▸ **What you should do**
Which of the lines below holds the string "sidebar"? Copy every line that does.

· · ·

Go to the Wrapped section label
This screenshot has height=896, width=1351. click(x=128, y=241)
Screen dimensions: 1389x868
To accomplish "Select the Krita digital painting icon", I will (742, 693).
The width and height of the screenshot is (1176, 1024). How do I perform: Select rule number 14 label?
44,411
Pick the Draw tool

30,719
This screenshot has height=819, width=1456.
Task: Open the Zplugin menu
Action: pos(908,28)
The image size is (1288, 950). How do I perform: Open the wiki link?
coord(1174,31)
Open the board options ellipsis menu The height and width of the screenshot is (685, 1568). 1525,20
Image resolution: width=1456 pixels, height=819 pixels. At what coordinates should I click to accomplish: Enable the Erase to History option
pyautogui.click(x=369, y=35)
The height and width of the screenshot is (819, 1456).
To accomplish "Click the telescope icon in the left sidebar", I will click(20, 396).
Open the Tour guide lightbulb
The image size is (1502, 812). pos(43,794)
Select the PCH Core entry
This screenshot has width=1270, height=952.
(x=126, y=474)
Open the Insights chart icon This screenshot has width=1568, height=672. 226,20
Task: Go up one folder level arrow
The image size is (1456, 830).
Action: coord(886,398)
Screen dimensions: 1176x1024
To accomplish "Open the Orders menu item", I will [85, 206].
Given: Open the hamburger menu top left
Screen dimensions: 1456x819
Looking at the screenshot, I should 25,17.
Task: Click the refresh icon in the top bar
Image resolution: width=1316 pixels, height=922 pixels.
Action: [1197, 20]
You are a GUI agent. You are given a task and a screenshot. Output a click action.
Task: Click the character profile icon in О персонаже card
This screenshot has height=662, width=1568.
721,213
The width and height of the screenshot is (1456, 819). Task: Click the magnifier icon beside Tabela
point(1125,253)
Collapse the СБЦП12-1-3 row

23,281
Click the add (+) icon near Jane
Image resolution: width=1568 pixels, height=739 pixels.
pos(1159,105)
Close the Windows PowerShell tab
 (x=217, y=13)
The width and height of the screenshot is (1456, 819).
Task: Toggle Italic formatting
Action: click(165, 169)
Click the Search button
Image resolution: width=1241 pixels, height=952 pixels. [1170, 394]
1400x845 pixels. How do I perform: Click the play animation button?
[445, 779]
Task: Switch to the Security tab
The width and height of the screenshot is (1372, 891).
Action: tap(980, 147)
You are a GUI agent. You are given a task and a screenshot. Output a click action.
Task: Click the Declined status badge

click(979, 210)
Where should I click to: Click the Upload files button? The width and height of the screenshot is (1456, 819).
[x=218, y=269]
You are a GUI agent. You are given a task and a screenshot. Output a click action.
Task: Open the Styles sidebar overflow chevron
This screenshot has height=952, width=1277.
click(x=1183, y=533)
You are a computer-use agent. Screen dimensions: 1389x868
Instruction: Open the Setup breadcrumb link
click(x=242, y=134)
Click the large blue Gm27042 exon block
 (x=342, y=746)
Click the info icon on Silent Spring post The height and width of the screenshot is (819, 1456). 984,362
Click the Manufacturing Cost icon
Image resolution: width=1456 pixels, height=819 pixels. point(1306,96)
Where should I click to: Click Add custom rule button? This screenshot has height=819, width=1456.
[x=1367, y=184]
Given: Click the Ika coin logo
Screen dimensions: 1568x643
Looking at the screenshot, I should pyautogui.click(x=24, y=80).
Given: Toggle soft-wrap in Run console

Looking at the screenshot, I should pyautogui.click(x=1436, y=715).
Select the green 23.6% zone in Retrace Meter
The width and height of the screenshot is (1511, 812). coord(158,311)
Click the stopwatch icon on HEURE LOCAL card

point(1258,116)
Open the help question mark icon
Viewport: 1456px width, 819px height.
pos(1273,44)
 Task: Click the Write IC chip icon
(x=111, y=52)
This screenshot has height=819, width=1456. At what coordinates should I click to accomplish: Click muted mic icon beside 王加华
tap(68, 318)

· · ·

▸ **Written answer**
To accomplish "Click the telescope icon in the left sidebar", I will click(20, 396).
Task: Open the Styles sidebar overflow chevron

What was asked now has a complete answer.